So that little vignette is a preface to a discussion of outsourcing our sequencing and computing in order to maintain Next-Gen sequencing services for NYU research scientists. A number of labs stepped up to offer us help. We are doing HiSeq and MiSeq runs at the New York Genome Center and Memorial Sloan Kettering (thanks guys). We moved our data storage to a data center in New Jersay and we are borrowing some computing power at the NYU Center for Genomics and Systems Biology (thanks guys) and renting some power on the Amazon cloud. Our NGS lab director is moving DNA/RNA samples and prepared sequencing libraries around town by taxi. My challenge is trying to organize the flow of data from the labs back to the investigators (and to keep an archive in our data storage). This represents something like 500 GB of data per HiSeq run, and we are getting two or more of these per week. The time for data transfer is a significant obstacle - either by FTP over open  Internet (and through one or two Firewalls) or by copy onto USB drive (and then copy from USB to our local computers, then copy again to our archive and to remote data processing machines, which may have their own FTP servers). This is why it is starting to feel like we are juggling elephants.

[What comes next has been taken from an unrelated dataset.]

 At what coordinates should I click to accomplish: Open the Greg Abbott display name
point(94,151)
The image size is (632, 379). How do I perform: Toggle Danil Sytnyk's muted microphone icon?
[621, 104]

Having run our own NGS lab for over 3 years, we are extremely aware of all of the different types of errors that can occur in the sequencing process (sample prep. pooling of libraries, recording incorrect barcodes in sample sheets,  machine mechanics and fluidics, computational glitches). Therefore we are rather obsessive about QC checking of the data. Maybe we are just working the kinks out of the system, but it seems like almost every run has some problem that needs to re-process the primary data (from the Run folder with its.BCL and other files, not just the final FASTQ). I hope we are not wearing out the patience of our generous collaborators.

Someone may be able to run a fully outsourced NGS lab and bioinformatics computing support service, but for us, it has not been easy.